### Brief
What follows is a set of records; repeat all of them exactly.
------ Data records ------
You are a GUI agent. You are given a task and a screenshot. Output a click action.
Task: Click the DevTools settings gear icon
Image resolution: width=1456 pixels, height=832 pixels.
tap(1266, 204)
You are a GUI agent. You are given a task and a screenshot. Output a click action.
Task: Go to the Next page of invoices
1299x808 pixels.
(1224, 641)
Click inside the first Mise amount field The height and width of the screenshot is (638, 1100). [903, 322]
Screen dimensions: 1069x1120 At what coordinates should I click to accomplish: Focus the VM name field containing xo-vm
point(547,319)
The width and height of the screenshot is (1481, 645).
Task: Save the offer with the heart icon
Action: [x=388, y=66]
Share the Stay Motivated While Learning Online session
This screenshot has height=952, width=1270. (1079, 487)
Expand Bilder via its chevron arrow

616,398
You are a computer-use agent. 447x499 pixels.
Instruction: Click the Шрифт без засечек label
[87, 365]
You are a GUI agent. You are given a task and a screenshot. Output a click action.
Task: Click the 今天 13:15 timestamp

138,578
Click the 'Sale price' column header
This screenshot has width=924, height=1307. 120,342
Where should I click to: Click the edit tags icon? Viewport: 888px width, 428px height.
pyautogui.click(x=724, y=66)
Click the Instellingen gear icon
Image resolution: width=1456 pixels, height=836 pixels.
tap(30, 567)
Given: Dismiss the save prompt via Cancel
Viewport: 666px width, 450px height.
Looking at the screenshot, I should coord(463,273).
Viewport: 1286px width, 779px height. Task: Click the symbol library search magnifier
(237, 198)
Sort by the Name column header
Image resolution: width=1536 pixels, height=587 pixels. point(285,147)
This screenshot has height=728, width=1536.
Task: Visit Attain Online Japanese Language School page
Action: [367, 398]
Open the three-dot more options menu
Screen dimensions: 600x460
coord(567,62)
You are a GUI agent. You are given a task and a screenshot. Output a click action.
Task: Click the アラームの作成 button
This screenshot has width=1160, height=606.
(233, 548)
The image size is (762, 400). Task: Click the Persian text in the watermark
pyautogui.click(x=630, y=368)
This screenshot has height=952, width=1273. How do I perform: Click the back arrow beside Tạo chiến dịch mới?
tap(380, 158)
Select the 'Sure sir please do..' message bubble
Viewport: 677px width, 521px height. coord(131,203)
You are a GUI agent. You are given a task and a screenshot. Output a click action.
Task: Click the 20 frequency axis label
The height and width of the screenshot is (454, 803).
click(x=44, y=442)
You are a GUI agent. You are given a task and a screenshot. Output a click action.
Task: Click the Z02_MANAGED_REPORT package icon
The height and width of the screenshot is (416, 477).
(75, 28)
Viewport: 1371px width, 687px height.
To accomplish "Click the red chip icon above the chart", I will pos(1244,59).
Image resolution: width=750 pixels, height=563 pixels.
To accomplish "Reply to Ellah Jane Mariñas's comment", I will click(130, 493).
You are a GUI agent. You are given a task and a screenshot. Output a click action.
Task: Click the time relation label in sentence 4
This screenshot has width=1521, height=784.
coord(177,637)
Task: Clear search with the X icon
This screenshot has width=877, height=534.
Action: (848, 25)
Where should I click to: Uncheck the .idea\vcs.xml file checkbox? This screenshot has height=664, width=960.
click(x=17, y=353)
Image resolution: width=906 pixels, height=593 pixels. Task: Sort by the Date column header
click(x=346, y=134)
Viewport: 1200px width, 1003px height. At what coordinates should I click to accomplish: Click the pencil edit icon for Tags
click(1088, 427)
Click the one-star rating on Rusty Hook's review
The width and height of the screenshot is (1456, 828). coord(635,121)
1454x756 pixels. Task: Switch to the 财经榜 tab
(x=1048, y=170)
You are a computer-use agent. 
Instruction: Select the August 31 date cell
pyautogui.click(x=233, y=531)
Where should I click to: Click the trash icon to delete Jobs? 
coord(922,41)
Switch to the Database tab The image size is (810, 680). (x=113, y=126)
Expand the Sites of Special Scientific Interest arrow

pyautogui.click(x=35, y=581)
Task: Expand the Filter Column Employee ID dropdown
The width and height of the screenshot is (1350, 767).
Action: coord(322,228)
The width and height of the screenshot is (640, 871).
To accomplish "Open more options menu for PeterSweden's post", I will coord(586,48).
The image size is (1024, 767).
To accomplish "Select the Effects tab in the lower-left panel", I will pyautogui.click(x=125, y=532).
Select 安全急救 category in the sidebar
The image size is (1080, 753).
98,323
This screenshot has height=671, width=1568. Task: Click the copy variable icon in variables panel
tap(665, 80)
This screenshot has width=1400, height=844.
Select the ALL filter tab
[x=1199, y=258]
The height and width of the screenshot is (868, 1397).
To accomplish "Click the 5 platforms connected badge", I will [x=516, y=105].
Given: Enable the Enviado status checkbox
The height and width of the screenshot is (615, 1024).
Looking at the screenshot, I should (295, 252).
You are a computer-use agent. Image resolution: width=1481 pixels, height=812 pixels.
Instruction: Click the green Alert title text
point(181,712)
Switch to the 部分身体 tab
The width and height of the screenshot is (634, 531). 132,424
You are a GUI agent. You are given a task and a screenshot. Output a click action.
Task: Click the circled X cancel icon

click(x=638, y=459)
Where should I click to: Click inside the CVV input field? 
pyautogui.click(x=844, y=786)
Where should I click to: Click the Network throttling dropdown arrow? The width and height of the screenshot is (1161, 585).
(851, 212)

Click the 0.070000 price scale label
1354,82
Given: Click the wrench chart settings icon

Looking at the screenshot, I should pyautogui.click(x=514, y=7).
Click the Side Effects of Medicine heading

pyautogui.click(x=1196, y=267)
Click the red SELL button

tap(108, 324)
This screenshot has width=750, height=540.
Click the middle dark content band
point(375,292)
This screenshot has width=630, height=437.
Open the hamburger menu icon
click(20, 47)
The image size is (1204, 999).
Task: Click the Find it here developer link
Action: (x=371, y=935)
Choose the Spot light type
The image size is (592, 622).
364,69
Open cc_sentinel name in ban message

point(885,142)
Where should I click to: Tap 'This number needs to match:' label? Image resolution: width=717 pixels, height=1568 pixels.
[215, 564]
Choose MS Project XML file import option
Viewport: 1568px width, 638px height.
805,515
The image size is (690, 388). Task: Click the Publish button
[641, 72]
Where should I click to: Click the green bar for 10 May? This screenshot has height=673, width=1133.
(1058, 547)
------
### Solution to this task
You are a GUI agent. You are given a task and a screenshot. Output a click action.
Task: Click the DevTools settings gear icon
Image resolution: width=1456 pixels, height=832 pixels.
tap(1266, 204)
You are a GUI agent. You are given a task and a screenshot. Output a click action.
Task: Go to the Next page of invoices
1299x808 pixels.
(1224, 641)
Click inside the first Mise amount field The height and width of the screenshot is (638, 1100). [903, 322]
Screen dimensions: 1069x1120 At what coordinates should I click to accomplish: Focus the VM name field containing xo-vm
point(547,319)
The width and height of the screenshot is (1481, 645).
Task: Save the offer with the heart icon
Action: [x=388, y=66]
Share the Stay Motivated While Learning Online session
This screenshot has height=952, width=1270. (1079, 487)
Expand Bilder via its chevron arrow

616,398
You are a computer-use agent. 447x499 pixels.
Instruction: Click the Шрифт без засечек label
[87, 365]
You are a GUI agent. You are given a task and a screenshot. Output a click action.
Task: Click the 今天 13:15 timestamp

138,578
Click the 'Sale price' column header
This screenshot has width=924, height=1307. 120,342
Where should I click to: Click the edit tags icon? Viewport: 888px width, 428px height.
pyautogui.click(x=724, y=66)
Click the Instellingen gear icon
Image resolution: width=1456 pixels, height=836 pixels.
tap(30, 567)
Given: Dismiss the save prompt via Cancel
Viewport: 666px width, 450px height.
Looking at the screenshot, I should coord(463,273).
Viewport: 1286px width, 779px height. Task: Click the symbol library search magnifier
(237, 198)
Sort by the Name column header
Image resolution: width=1536 pixels, height=587 pixels. point(285,147)
This screenshot has height=728, width=1536.
Task: Visit Attain Online Japanese Language School page
Action: [367, 398]
Open the three-dot more options menu
Screen dimensions: 600x460
coord(567,62)
You are a GUI agent. You are given a task and a screenshot. Output a click action.
Task: Click the アラームの作成 button
This screenshot has width=1160, height=606.
(233, 548)
The image size is (762, 400). Task: Click the Persian text in the watermark
pyautogui.click(x=630, y=368)
This screenshot has height=952, width=1273. How do I perform: Click the back arrow beside Tạo chiến dịch mới?
tap(380, 158)
Select the 'Sure sir please do..' message bubble
Viewport: 677px width, 521px height. coord(131,203)
You are a GUI agent. You are given a task and a screenshot. Output a click action.
Task: Click the 20 frequency axis label
The height and width of the screenshot is (454, 803).
click(x=44, y=442)
You are a GUI agent. You are given a task and a screenshot. Output a click action.
Task: Click the Z02_MANAGED_REPORT package icon
The height and width of the screenshot is (416, 477).
(75, 28)
Viewport: 1371px width, 687px height.
To accomplish "Click the red chip icon above the chart", I will pos(1244,59).
Image resolution: width=750 pixels, height=563 pixels.
To accomplish "Reply to Ellah Jane Mariñas's comment", I will click(130, 493).
You are a GUI agent. You are given a task and a screenshot. Output a click action.
Task: Click the time relation label in sentence 4
This screenshot has width=1521, height=784.
coord(177,637)
Task: Clear search with the X icon
This screenshot has width=877, height=534.
Action: (848, 25)
Where should I click to: Uncheck the .idea\vcs.xml file checkbox? This screenshot has height=664, width=960.
click(x=17, y=353)
Image resolution: width=906 pixels, height=593 pixels. Task: Sort by the Date column header
click(x=346, y=134)
Viewport: 1200px width, 1003px height. At what coordinates should I click to accomplish: Click the pencil edit icon for Tags
click(1088, 427)
Click the one-star rating on Rusty Hook's review
The width and height of the screenshot is (1456, 828). coord(635,121)
1454x756 pixels. Task: Switch to the 财经榜 tab
(x=1048, y=170)
You are a computer-use agent. 
Instruction: Select the August 31 date cell
pyautogui.click(x=233, y=531)
Where should I click to: Click the trash icon to delete Jobs? 
coord(922,41)
Switch to the Database tab The image size is (810, 680). (x=113, y=126)
Expand the Sites of Special Scientific Interest arrow

pyautogui.click(x=35, y=581)
Task: Expand the Filter Column Employee ID dropdown
The width and height of the screenshot is (1350, 767).
Action: coord(322,228)
The width and height of the screenshot is (640, 871).
To accomplish "Open more options menu for PeterSweden's post", I will coord(586,48).
The image size is (1024, 767).
To accomplish "Select the Effects tab in the lower-left panel", I will pyautogui.click(x=125, y=532).
Select 安全急救 category in the sidebar
The image size is (1080, 753).
98,323
This screenshot has height=671, width=1568. Task: Click the copy variable icon in variables panel
tap(665, 80)
This screenshot has width=1400, height=844.
Select the ALL filter tab
[x=1199, y=258]
The height and width of the screenshot is (868, 1397).
To accomplish "Click the 5 platforms connected badge", I will [x=516, y=105].
Given: Enable the Enviado status checkbox
The height and width of the screenshot is (615, 1024).
Looking at the screenshot, I should (295, 252).
You are a computer-use agent. Image resolution: width=1481 pixels, height=812 pixels.
Instruction: Click the green Alert title text
point(181,712)
Switch to the 部分身体 tab
The width and height of the screenshot is (634, 531). 132,424
You are a GUI agent. You are given a task and a screenshot. Output a click action.
Task: Click the circled X cancel icon

click(x=638, y=459)
Where should I click to: Click inside the CVV input field? 
pyautogui.click(x=844, y=786)
Where should I click to: Click the Network throttling dropdown arrow? The width and height of the screenshot is (1161, 585).
(851, 212)

Click the 0.070000 price scale label
1354,82
Given: Click the wrench chart settings icon

Looking at the screenshot, I should pyautogui.click(x=514, y=7).
Click the Side Effects of Medicine heading

pyautogui.click(x=1196, y=267)
Click the red SELL button

tap(108, 324)
This screenshot has width=750, height=540.
Click the middle dark content band
point(375,292)
This screenshot has width=630, height=437.
Open the hamburger menu icon
click(20, 47)
The image size is (1204, 999).
Task: Click the Find it here developer link
Action: (x=371, y=935)
Choose the Spot light type
The image size is (592, 622).
364,69
Open cc_sentinel name in ban message

point(885,142)
Where should I click to: Tap 'This number needs to match:' label? Image resolution: width=717 pixels, height=1568 pixels.
[215, 564]
Choose MS Project XML file import option
Viewport: 1568px width, 638px height.
805,515
The image size is (690, 388). Task: Click the Publish button
[641, 72]
Where should I click to: Click the green bar for 10 May? This screenshot has height=673, width=1133.
(1058, 547)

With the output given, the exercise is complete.